During the conference, there were lengthy discussions concerning the exclusive economic zone of 200 miles around ‘islands’, ‘rocks’, and ‘low-tide elevations’. The distinctions were loosely made, and no one saw that the mining of petroleum around islands would become today an important political issue and a source of international conflict. Conflicts over national sea boundaries are particularly strong in the Pacific Ocean among China, Vietnam, the Philippines, Japan, Taiwan, and Cambodia, with India and Indonesia watching closely. The disputes arise largely because of the claims of waters around small islands as national territory. Most of these island are not permanently inhabited but are claimed as the starting point of “territorial waters”. Originally, the disputes concerned exclusive fishing rights within national territorial zones. Now the issues have become stronger, as it is believed that there are large oil and gas reserves in these areas.[4]

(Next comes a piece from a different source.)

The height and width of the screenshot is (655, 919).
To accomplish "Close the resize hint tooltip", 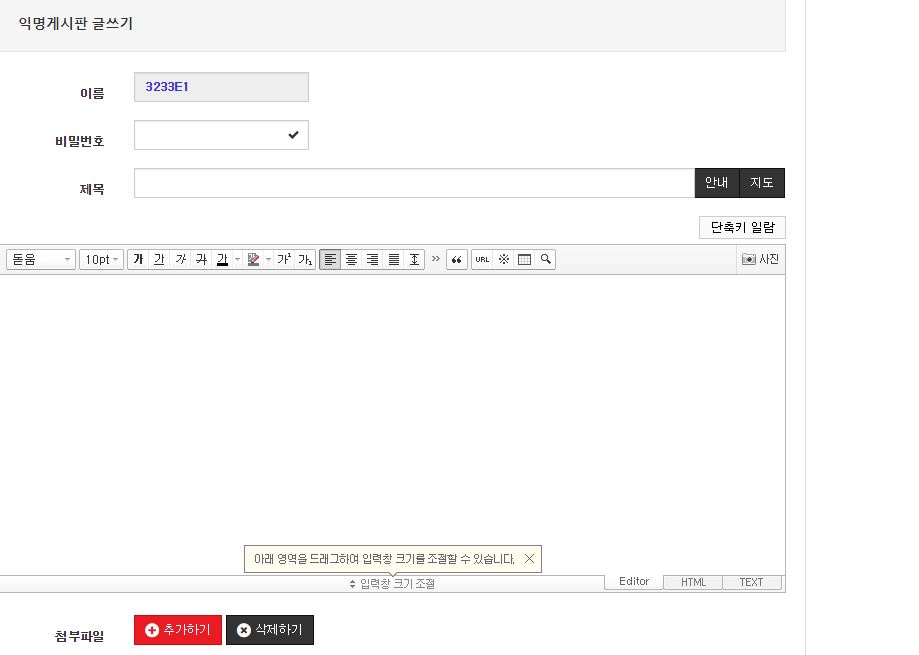I will click(x=529, y=559).
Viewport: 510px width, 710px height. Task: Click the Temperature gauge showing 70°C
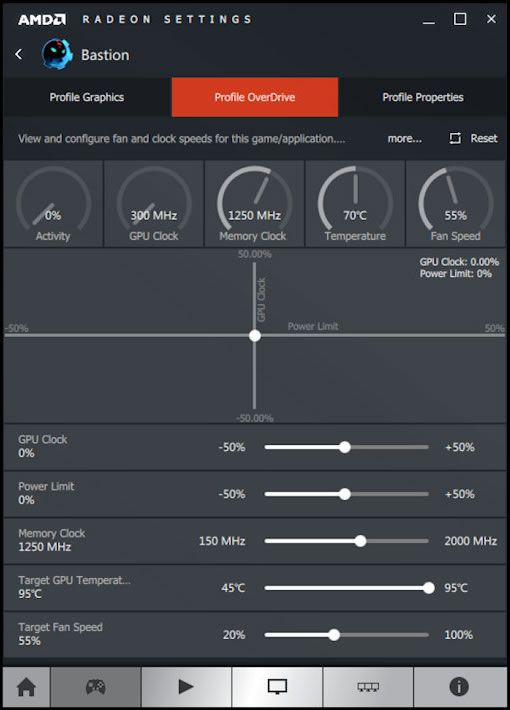pyautogui.click(x=355, y=204)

Concerning China’s dispute with Japan (which is also largely true of China’s policy with other Asian countries), Krista Wiegand writes “China’s current strategy is to negotiate with Japan over joint development of natural gas and oil resources outside the disputed zone This seems to be the most rational strategy it can take in the disputes. Rather than dropping its territorial claim, China continues to maintain its claim for sovereignty, while at the same time benefiting from joint development of natural gas resources. By maintaining the territorial claim, China also sustains its ability to confront Japan through diplomatic and militarized conflict when other disputed issues arise”.[5]

Territorial sea disputes can be heated up or cooled off at will or when other political issues require attention. We are currently in a “heating up” stage, though a 2002 Phnom Penh Declaration of Conduct of Parties in South China Sea calls for trust, restraint, and settlement by juridical means. Today, world citizens call for calm and a policy of mediation and arbitration before current tensions lead to ever-greater divisions.

Rene Wadlow is the President of the Association of World Citizens, an international peace organization with consultative status with ECOSOC, the United Nations organ facilitating international cooperation on and problem-solving in economic and social issues.


  1. See A. Pardo The Common Heritage: Selected Papers on Oceans and World Order, 1967-1974 (Malta University Press, 1975) When a new government came to power in Malta in 1971, Pardo was replaced as Ambassador to the UN. His views were presented during the Law of the Sea negotiations through NGO representatives, in particular Elizabeth Mann Borgese, daughter of the anti-Nazi German author Thomas Mann.
  2. For a good picture of the active role that well-informed non governmental representatives played during the eight years of negotiations see: Ralph and Miriam Levering Citizen Action for Global Change: The Neptune Group and the Law of the Sea (Syracuse University Press, 1999) For a lively and detailed analysis of the key issues and the techniques of negotiation by a fellow NGO representative see Roderick Ogley Internationalizing the Seabed (Gower Publishing, 1984)
  3. For the world citizen positions that John Logue and I were advocating at the time see: Finn Laursen (Ed.) Toward a New International Marine Order (Martinus Nijhoff Publishers, 1982)Louis B. Sohn, Professor of International Law at Harvard Law School was an outstanding example of an individual scholar. His proposals for dispute settlement largely formed the basis of the dispute mechanisms of the Convention.
  4. Douglas M. Johnston and Mark J. Valencia Pacific Ocean Boundary Problems (Martinus Nijhoff Publishers, 1991)
  5. Krista R. Wiegand Enduring Territorial Disputes (University of Georgia Press, 2011)

The views expressed in this article do not necessarily reflect the views of TransConflict.